(Items listed in a dataset)
# # #
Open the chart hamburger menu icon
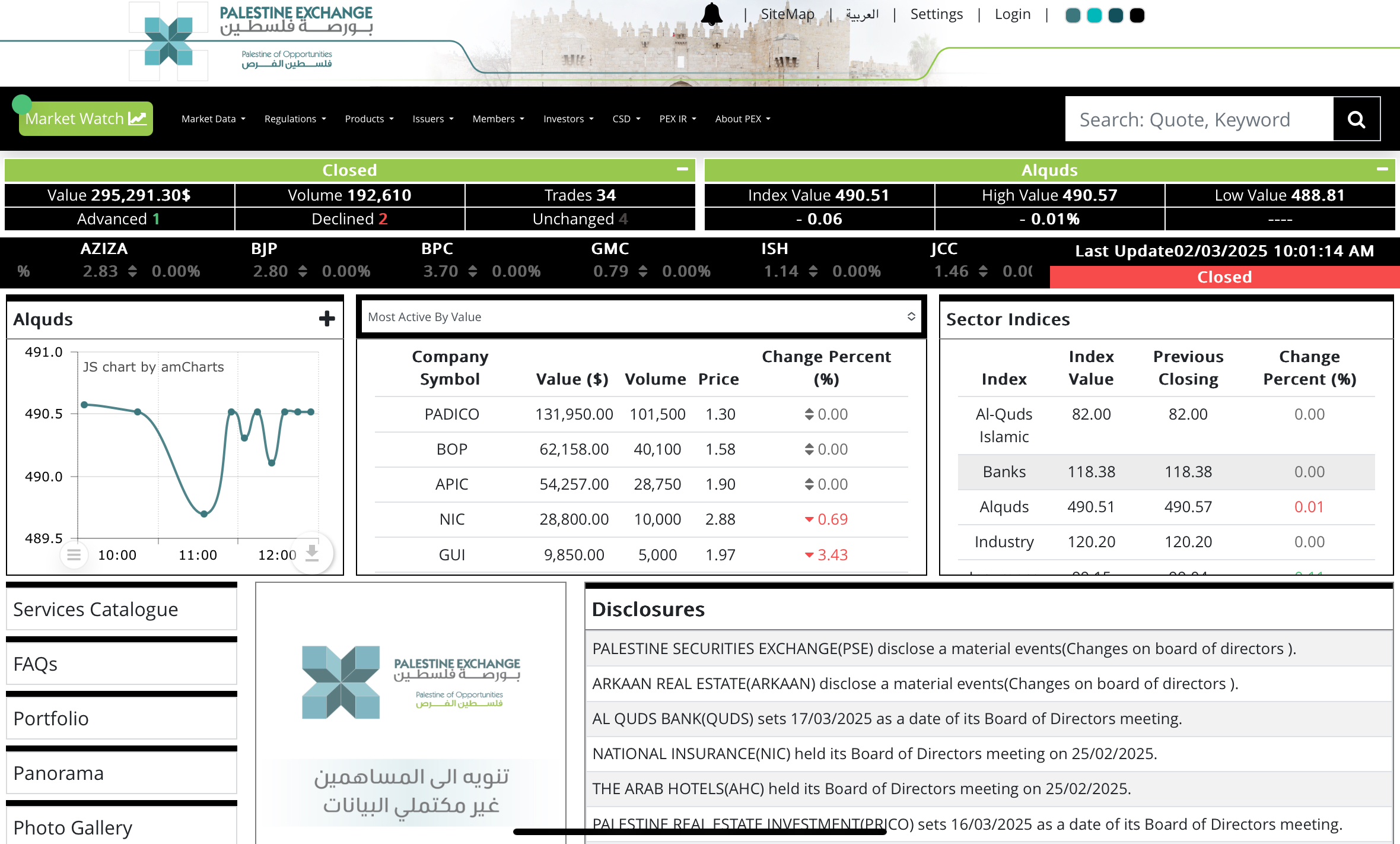click(74, 555)
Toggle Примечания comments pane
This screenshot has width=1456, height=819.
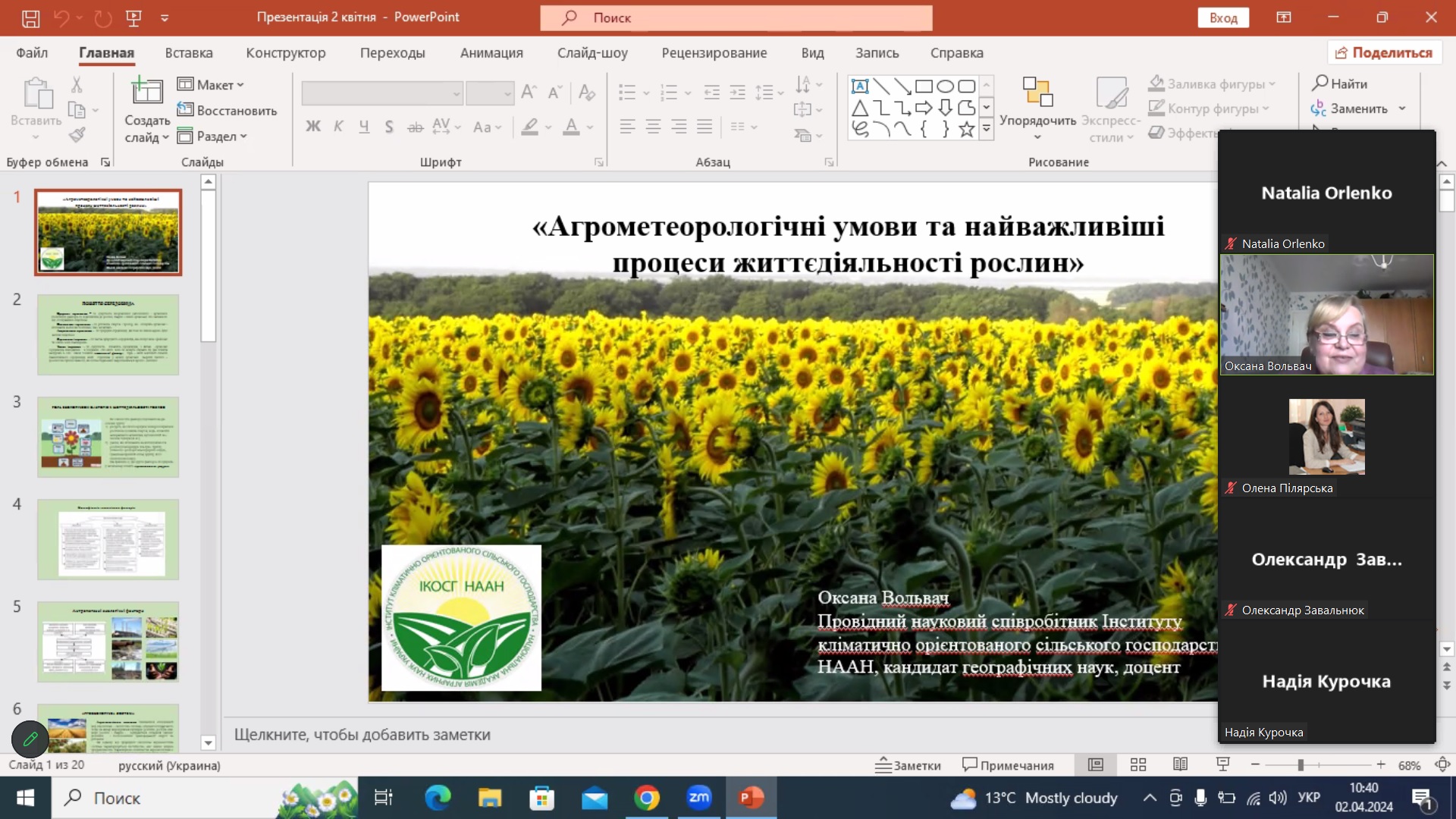1008,765
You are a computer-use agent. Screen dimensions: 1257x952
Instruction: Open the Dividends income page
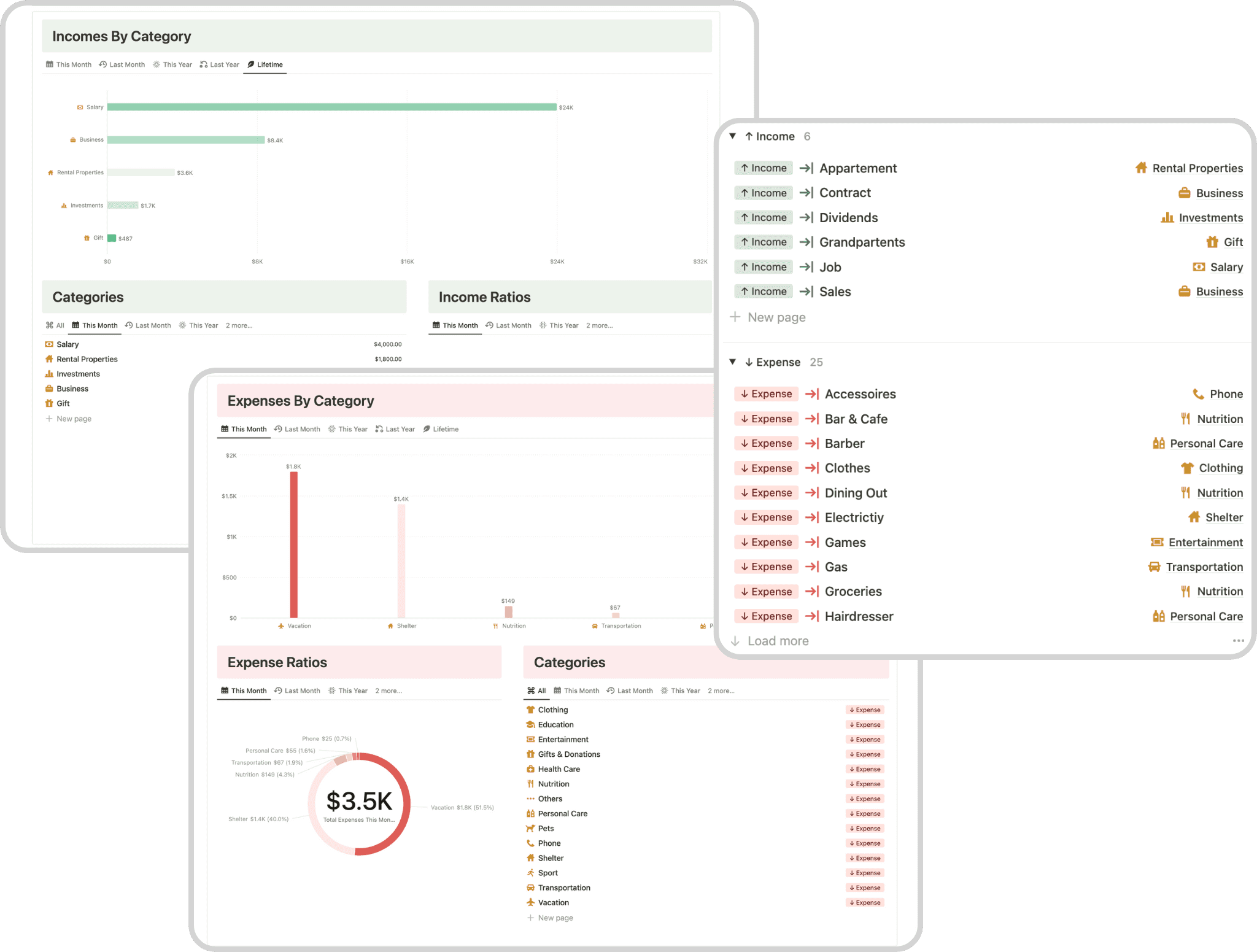click(848, 218)
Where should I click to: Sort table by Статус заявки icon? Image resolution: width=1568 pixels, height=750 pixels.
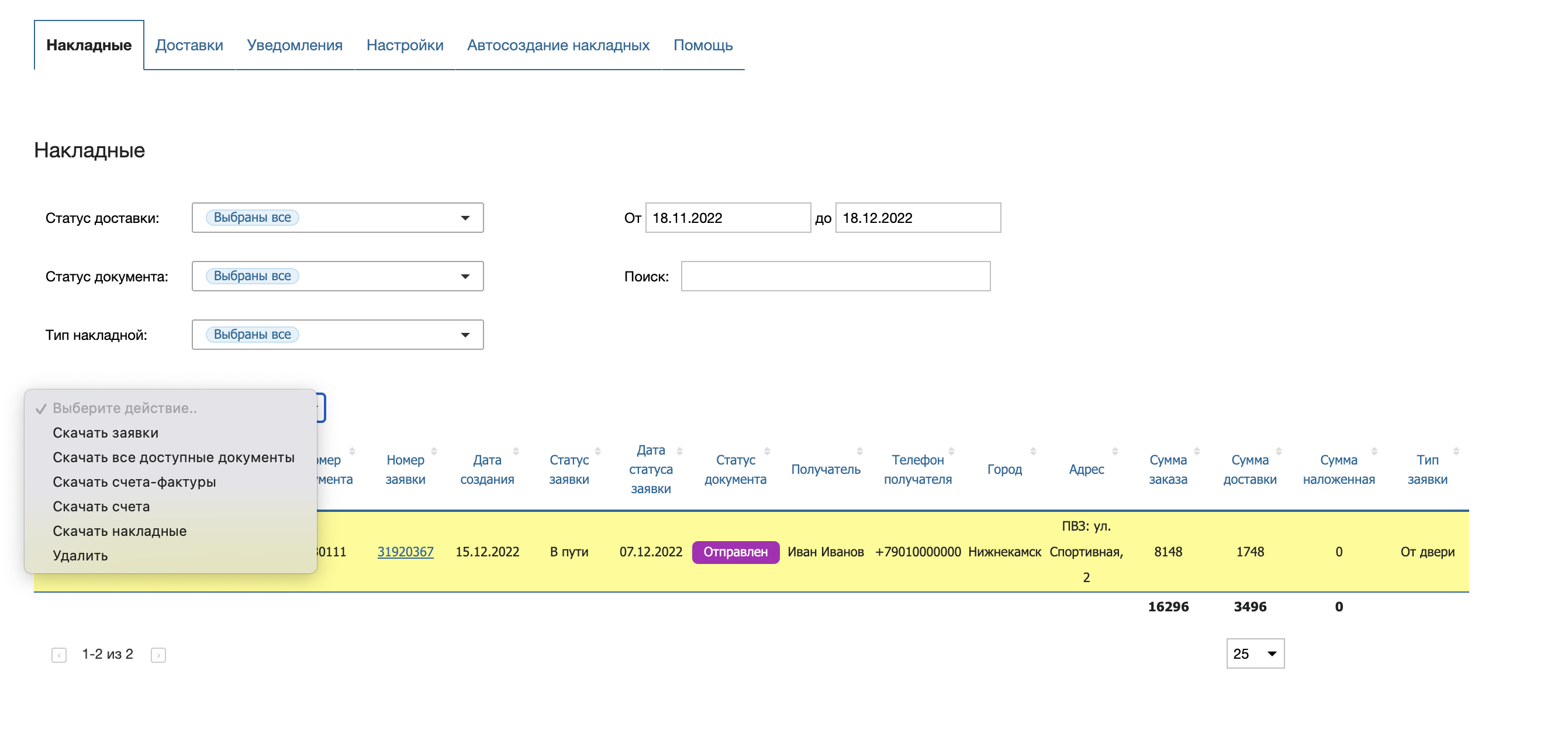[x=598, y=452]
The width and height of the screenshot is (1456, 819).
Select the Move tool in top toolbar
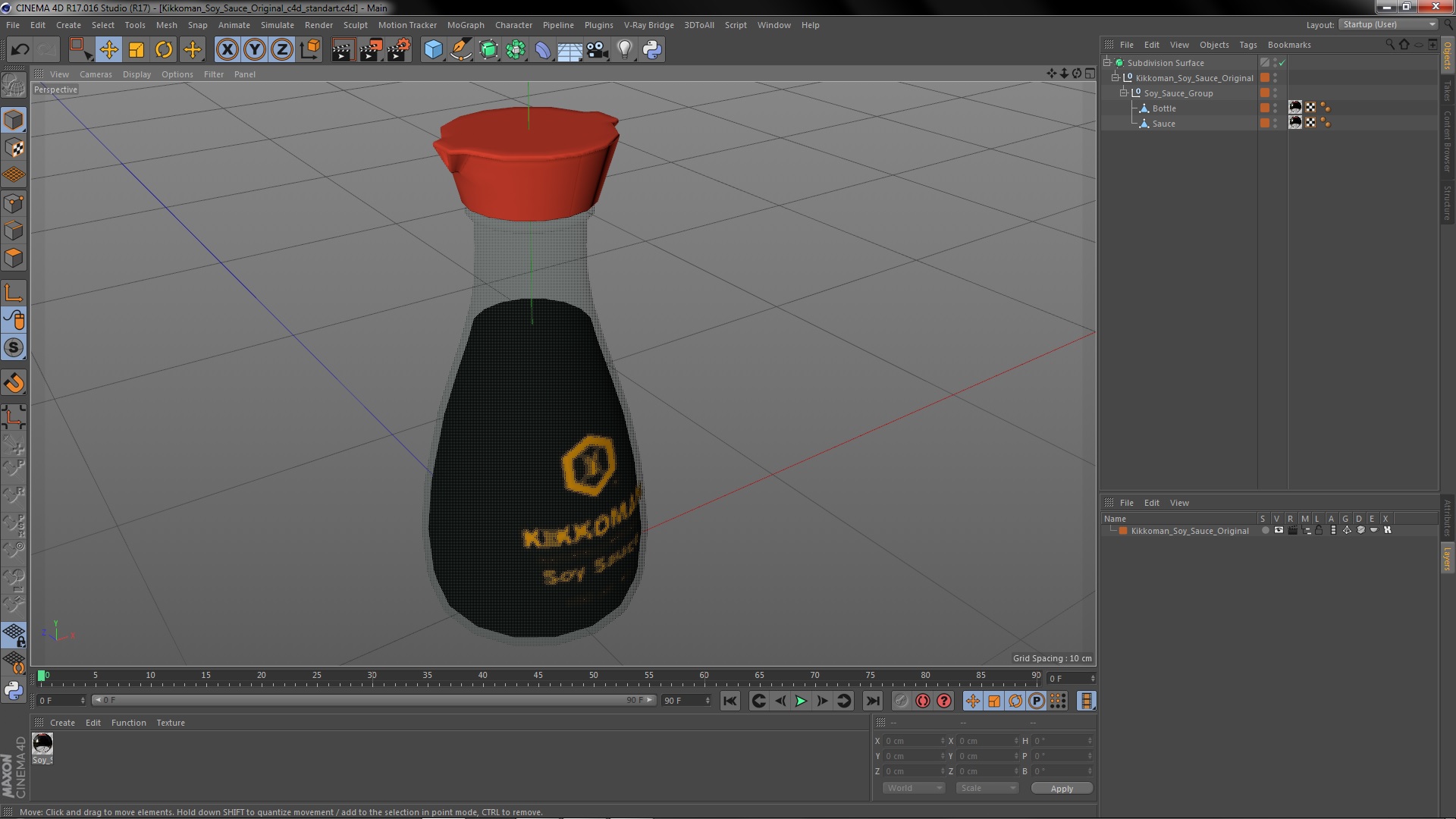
# # #
▶ EXERCISE GOAL: Would you mind repeating the records above exactly, without the pictures?

▶ RESPONSE TO THIS TASK:
Open the chart hamburger menu icon
click(74, 555)
Toggle Примечания comments pane
This screenshot has width=1456, height=819.
1008,765
You are a computer-use agent. Screen dimensions: 1257x952
Instruction: Open the Dividends income page
click(848, 218)
Where should I click to: Sort table by Статус заявки icon? Image resolution: width=1568 pixels, height=750 pixels.
[x=598, y=452]
The width and height of the screenshot is (1456, 819).
Select the Move tool in top toolbar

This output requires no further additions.